Generally, when a person is on “probation” in Oregon, that means they were sentenced to jail after being convicted of a misdemeanor or felony and have been released from jail but are under supervision. Paroled individuals are those that were sentenced to Oregon state prison for a felony and are now released by the Oregon parole board. In Oregon, for certain offenses, probation may be used as an alternative to serving time in jail.20

If you are trying to figure out whether someone is on probation or parole in Oregon, your best option is to check the Oregon DOC offender search, which provides information on an individual’s current location, including whether they are currently on probation or parole.

The image below reveals the total population of probationers and parolees in Oregon and compares it with other states across the United States. Additionally, it showcases the ethnicities of individuals on community supervision in Oregon, including probation and parole.

An outline of the map of the United States showing the combined population of adults on probation and parole in each state, highlighting the state of Oregon with a total of 1541 individuals; in the bottom right corner is a bar graph of the ethnicity of the probationers and parolees categorized by white, black, Hispanic, other and unknown; the logo of the webpage is placed at the bottom left corner.
Source: Bureau of Justice Statistics

Use the Federal Bureau of Prisons search tool when you need to search for federal prison inmates.21 It is important to note, however, that this search tool does not provide specific parole information. When conducting your search, if the database shows that an inmate was released recently, it is likely they are on parole.

A screenshot of the BOP inmate locator offered by the Federal Bureau of Prisons, where the user can obtain a parolee database to find a subject’s historical parole details at the federal level.
Source: Federal Bureau of Prisons21

If someone was convicted of a sexual offense, a useful tool to check their parole status is the U.S. Department of Justice (DOJ) National Sex Offender search tool.22

A screenshot of the National Sex Offender Public Website (NSOPW) search tool where registered sex offenders in Oregon can also be searched on a national scale by either the subject’s name or location (within a specified radius).
Source: Dru Sjodin National Sex Offender Public Website39

You can look for offenders either by name or general location. To reiterate, neither of these tools is specific to probation/parole searches. However, they are an available and free option to find the information you are looking for.

Process for Sealing & Expunging Criminal Records in OR

When Oregon arrest records become conviction, an expungement (referred to in Oregon as “setting aside”) allows for a legal process which seals and restricts access to an individual’s arrest or criminal record.23

Once an expungement is finalized, an individual can legally move forward as if the conviction no longer exists. This also means these records will not pop up on a background check.

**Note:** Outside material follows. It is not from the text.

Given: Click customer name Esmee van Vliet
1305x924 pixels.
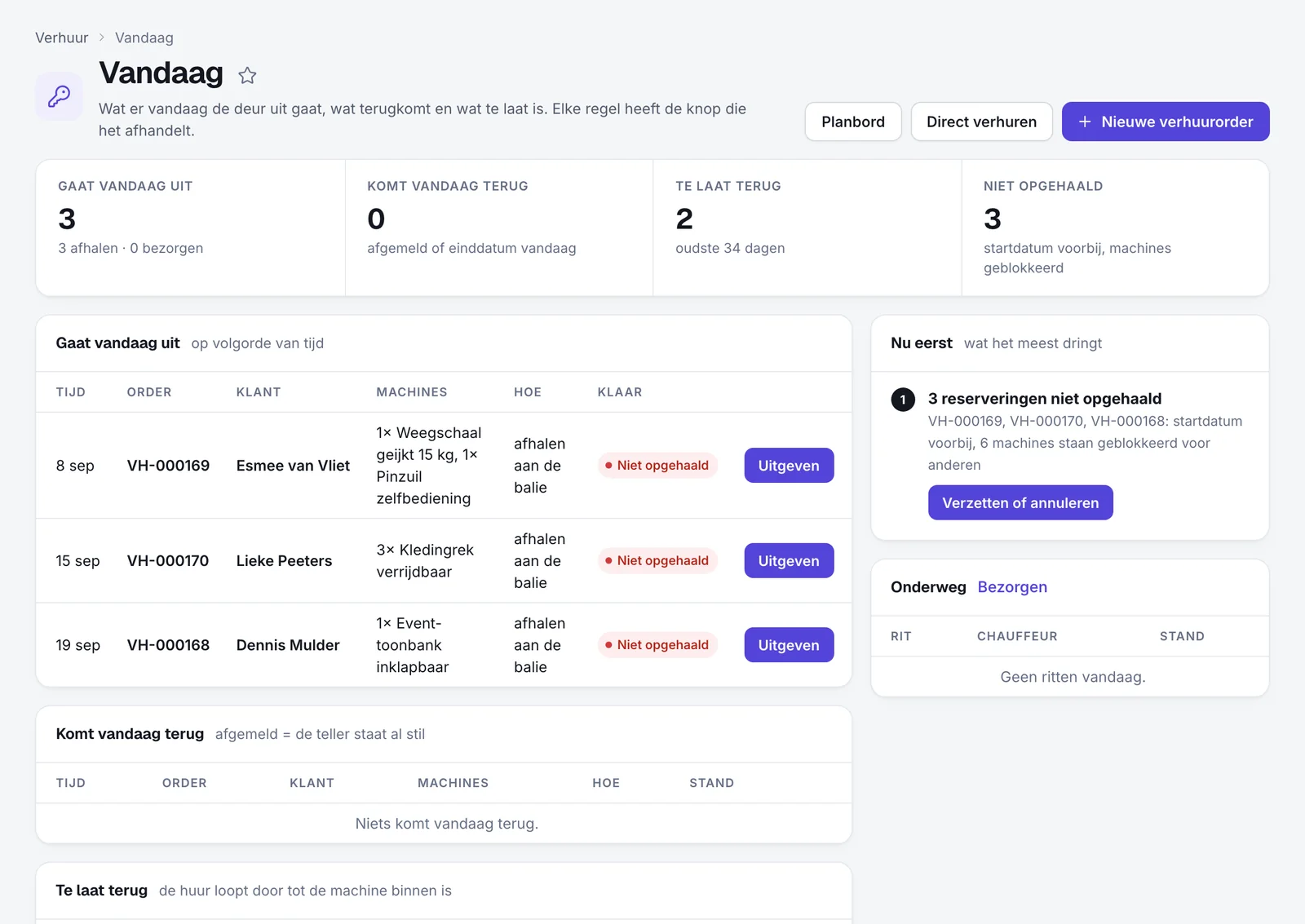Looking at the screenshot, I should [x=293, y=466].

In Oregon, eligibility for expungement depends on a variety of factors, including what crime you committed, how long ago the conviction occurred, and whether you are still on probation/parole when you make your expungement request.24 The Oregon Judicial Department provides a detailed expungement packet with additional information and steps for filing an expungement.25

Note: It’s recommended that you seek legal counsel to be sure you meet all eligibility requirements and follow the proper procedures.

How To Locate a Person in an Oregon State or Federal Prison

Anyone can use the Department of Corrections’ offender search to locate someone in Oregon state prison. Use this online tool to find specific people in state prisons throughout Oregon.

Searches only allow you to enter the individual’s name or state identification number. The offender search does not allow you to provide ancillary information such as an individual’s birth date, address, or distinguishing characteristics of the person (e.g., age, sex, hair color, DOB). When you search the Department of Corrections, among other things, it will let you know what state facility the inmate is currently located in if they are still incarcerated.

All federal prison inmate information is located at the Federal Bureau of Prison (BOP). You can use the Federal BOP search tool to search by someone’s name.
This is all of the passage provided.